Apparently “despite having the neurological development no greater than an infant, the 6-year-old responds to her parents and two healthy siblings –vocalizing and smiling in response to care and affection – and clearly is an integral, and much loved, member of the family” the doctors said in their report. Shame she hasn't been treated like one then isn't it?
The child is a year into this treatment and is reaching the end of her growth. The doctors have said, “as yet, there have been no treatment complications”. Well that’s all right then!! I wonder if they have considered the prospect of osteoporosis because of such an early hysterectomy
I cannot begin to express how appalled I am over this ‘treatment’. How dare someone experiment on a child? I suppose they think it is okay to do it on a disabled child as she won’t have the capacity to raise a concern, or so they say. How do the doctors know that the restriction on this child’s growth won’t have an adverse effect on her cognitive growth?
After the Second World War the Nuremberg trials sentenced doctors to death for carrying out experiments like this. In the land of the free it seems that, as long as the parents say it is okay, they can fuck up a young life by stopping them growing. Authors of a commentary on the treatment have called it ‘ill advised’ but have welcomed the debate that helps to “advance our ethical dialogue as we struggle to define our core values in words, laws and deeds. Only with further research and public discussion will we learn whether attempts to attenuate growth run with or against our fundamental values in caring for children with profound developmental disabilities”.

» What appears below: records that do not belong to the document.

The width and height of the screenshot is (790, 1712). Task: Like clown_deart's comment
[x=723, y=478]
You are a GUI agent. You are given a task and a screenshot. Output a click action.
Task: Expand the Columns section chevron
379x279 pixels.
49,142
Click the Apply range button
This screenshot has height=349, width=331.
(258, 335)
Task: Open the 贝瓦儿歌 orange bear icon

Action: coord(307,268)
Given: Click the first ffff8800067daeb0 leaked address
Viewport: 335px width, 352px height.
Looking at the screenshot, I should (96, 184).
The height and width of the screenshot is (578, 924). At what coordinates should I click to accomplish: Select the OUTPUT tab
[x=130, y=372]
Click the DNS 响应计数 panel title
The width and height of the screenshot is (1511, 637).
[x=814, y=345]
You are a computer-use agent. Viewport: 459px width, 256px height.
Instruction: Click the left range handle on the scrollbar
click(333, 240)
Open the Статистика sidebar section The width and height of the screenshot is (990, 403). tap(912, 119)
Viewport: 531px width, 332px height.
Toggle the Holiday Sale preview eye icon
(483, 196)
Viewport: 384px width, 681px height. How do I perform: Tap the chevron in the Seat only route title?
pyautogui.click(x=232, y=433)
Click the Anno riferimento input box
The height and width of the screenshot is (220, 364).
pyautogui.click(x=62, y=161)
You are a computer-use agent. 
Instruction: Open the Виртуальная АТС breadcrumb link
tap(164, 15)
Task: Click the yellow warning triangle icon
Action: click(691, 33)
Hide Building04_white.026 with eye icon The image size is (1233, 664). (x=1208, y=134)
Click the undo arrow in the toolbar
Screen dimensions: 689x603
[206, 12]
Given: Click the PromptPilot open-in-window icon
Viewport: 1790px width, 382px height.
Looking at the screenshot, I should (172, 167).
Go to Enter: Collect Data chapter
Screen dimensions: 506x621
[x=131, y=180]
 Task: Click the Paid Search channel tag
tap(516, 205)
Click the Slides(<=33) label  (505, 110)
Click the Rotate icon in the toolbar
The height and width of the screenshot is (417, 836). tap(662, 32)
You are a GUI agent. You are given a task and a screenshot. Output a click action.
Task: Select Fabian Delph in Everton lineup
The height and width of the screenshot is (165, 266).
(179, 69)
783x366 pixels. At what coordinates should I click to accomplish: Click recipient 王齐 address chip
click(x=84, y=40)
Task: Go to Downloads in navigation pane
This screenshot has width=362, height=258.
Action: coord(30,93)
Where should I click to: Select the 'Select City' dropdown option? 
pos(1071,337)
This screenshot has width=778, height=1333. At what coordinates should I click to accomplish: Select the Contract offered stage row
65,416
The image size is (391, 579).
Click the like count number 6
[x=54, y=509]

So it seems that it is okay to continue to experiment on disabled children because it raises a debate. There is only one thing to say about this. It is totally unacceptable and wrong to treat a child (disabled or not) like a laboratory rat. The Reuters report doesn’t once mention the welfare of the child. It concentrates on the parents only. Although caring for a disabled child with severe impairments must be a task we must always take into account their welfare before anybody else’s wishes. For once I hope the religious right in the US kick off about this and use all their influence with Bush to end this appalling state of affairs. If they don’t what will the next step be. Compulsory euthanasia for disabled children whose parents can’t cope?